There’s a common thread in all three of Matt’s games. None of them are time-consuming and none have a plot. Only LinkSame offers any scoring or time pressure at all, and even that can be turned off. They’re all simple games designed to pass the time and train the mind. If you’re looking to beef up your brain without breaking the budget, give them a try!
Another Zotz! match in your screenshot: One solid green diamond, two hollow blue diamonds, and three shaded red diamonds. This is basically the same as the card game Set which I've enjoyed for many years.
So Matt reinvented Shisen Sho. I have to take a look at it, but I'm pretty accustomed to playing versions that use the traditional Mahjongg tiles.
Zotz! was originally modeled after an existing game, Sets, released for Mac OS X (I wrote my own version because I didn't like the existing implementation); only later did I find out that Sets, in turn, was modeled after SET. LinkSame was modeled after the Mac OS X LinkSame (I wrote my own version because the original was no longer supported, or available); I didn't know that it, in turn, was modeled after Shisen Sho. I don't claim originality — just goodness of implementation. I did think up the Diabelli's Theme idea out of my own head, but I'm sure it's been thought of before too! The number of iOS apps out there is staggering; how likely is it that anyone will come up with anything truly new at this point? That doesn't detract from the fun I have playing my own versions, and for me, that's the point.

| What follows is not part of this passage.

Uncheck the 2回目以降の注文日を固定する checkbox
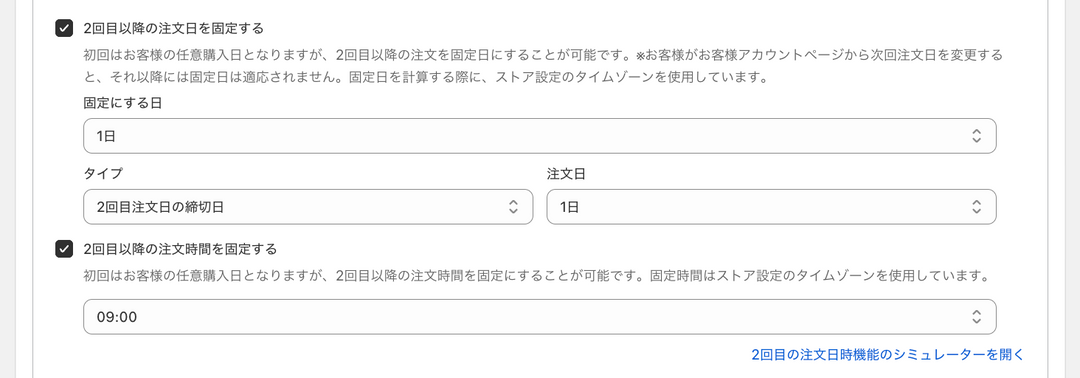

I'm sorry if I suggested any disparagement. You have apps on the App Store and I don't so good for you! I've always wanted to write an app that could look at a "hand" of Set cards and list all the solutions. I never got very far with the computer vision part. I played around with OpenCV but never figured out how to pull it off.

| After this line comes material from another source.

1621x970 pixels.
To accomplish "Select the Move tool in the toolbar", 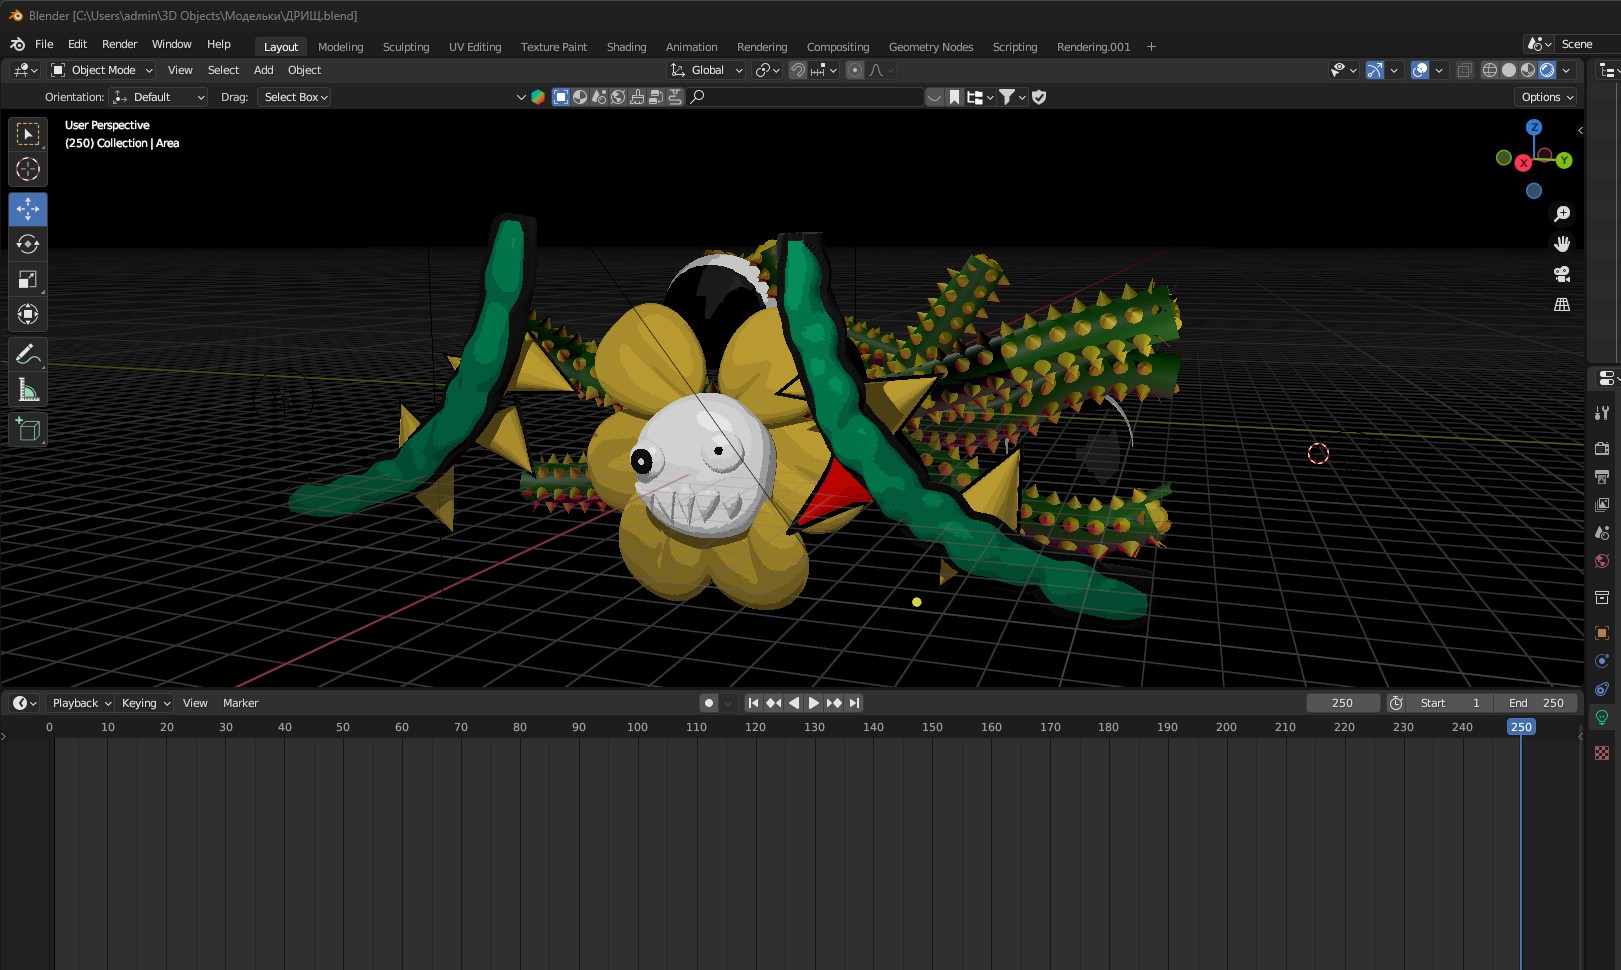I will point(28,209).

Andrew Tomazos' MindThump 1.0 of 1998 was available for Mac OS 7 and Mac OS 8 (PowerPC) and was pretty good, and it is still seen at macintoshgarden.org. Nikaku-dori (translates to capture-by-two-right-angled-corners) is a really classic computer game (sometimes called Shisen-Sho) and is currently available (and is supported) for Mac OS X at Mac App Store.
Isn't another one the single lightly shaded blue oval, the two solid green rectangles, and the three hollow red diamonds? Or am I not understanding how it works?
No, because the red diamonds are shaded, like the blue oval, not hollow like the other diamonds in that row.
I played SET a fair amount and got pretty quick at pattern recognition. Quick enough that other people stopped playing against me. :-)
Do you mean to say that my describing the red ones as hollow (no fill) doesn't make them hollow?
Oh we'll, that's what I get for trying to do this on my iPad--switching between email and the web browser and forgetting what the picture actually looked like.
Thanks for the correction.
I have been Zotzed for a few years now. It is fun, intelligent, simple, and addictive as in being tickled ;-)
Buying for the iPhone/iPad could make certain musicians happy. Searching for Zotz in the App Store brings one to a song called Zotz! I was too quick and bought it.